Etiquette Schooling

Looking contrite

Looking contrite

Last week, a couple days post Christmas, hubby was working on his thank you notes. Yes. Thank you notes. We both come from families that are big on thank you notes. So, after birthdays and Christmas, you will find everyone in our family cranking out thank you notes. We get them from my 80 year old father-in-law. Our sons have been sending them since they learned to write the alphabet. (Before that, I sent notes for them, which meant for each gift Joe, Luke, and I received I wrote notes. I got hand cramps every Christmas as well as in late spring because our sons’ birthdays lie within two weeks on either side of mine.). Hubby has the infernal curse of having his birthday on December 20th, which means he gets to do double thank you note duty after Christmas to cover both occasions. Two gifts means two notes.

I’d like to say that this is all unnecessary, but the truth is that I like the tradition. That’s not to say that I enjoy writing the notes. I don’t, not really. But, I honestly think it’s great that both our families believe in this old-school nicety. I hold out hope that my boys will continue the tradition as they get older. In a world that finds us increasingly impolite and me-focused, this small, written gesture of gratitude gives me hope that we’re not all self-absorbed savages.

Although my boys write their own notes now (except for the lines that I draw on their blank cards to keep them on track), I address the envelopes for them. I still do this because writing and spelling are difficult for my guys. I’d rather they focus their neatness and attention on the notes themselves. Well, the other night as Steve was working on his birthday thank you notes, he needed some assistance addressing his envelopes.

“What’s Julie’s address?” he asked, referring to my youngest sister.

I stared at him blankly. Seriously?

“Get the address from your phone,” I told him.

“It’s not in my phone,” he replied.

“Why not?” I questioned.

“Well, she moved,” he said.

“Uh huh,” I answered. “More than six months ago.”

“What is it?” he asked, attempting to press on.

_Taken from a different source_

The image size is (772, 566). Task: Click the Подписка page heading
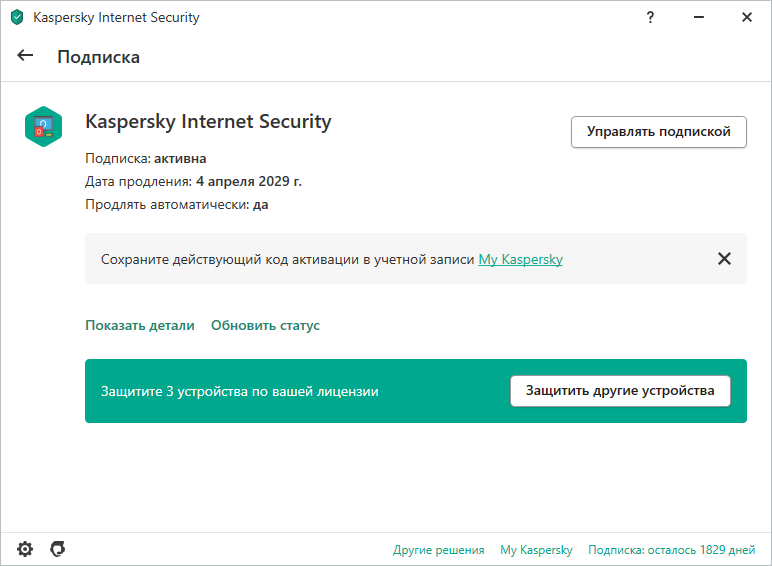[98, 57]
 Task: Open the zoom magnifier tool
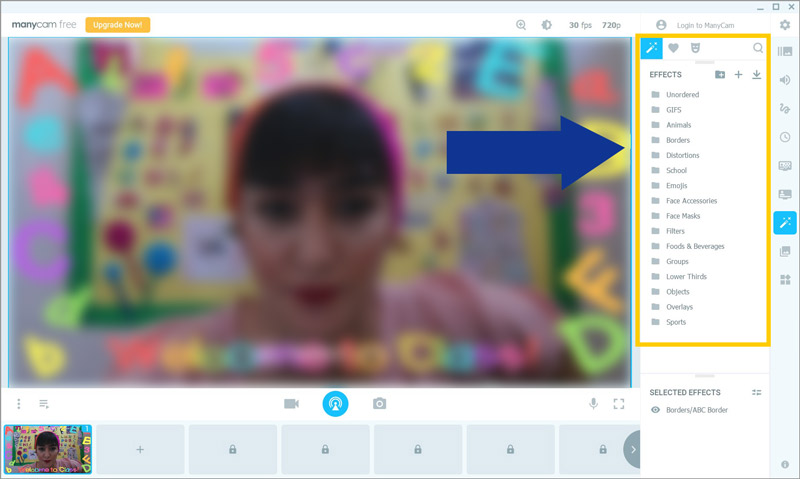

“Don’t you think you should have my family members’ addresses and phone numbers in your phone? I have your sister’s and your parents’ information in my phone. What if you needed to get in touch with them?”

I was surprised he had such an information deficit in his life. I guess he felt he didn’t need to worry about it because he has me to supply the information for him. And it’s true. In the end, I gave him my sister’s address along with an admonishment, hinting that it might be a perfect time to add her to his iPhone address book. But, tonight, as he was finishing up his Christmas thank you notes, he asked me once again for my sister’s address.

“Are you kidding me?” I said.

“Well….she’s going to be moving again soon, right?”

“Probably. But, that’s not the point. I gave you this info a week ago and now I’m doing it again. Do I have three children or two?”

With that, he finally pulled out his phone, asked for her cell number and address, and put it on record at last.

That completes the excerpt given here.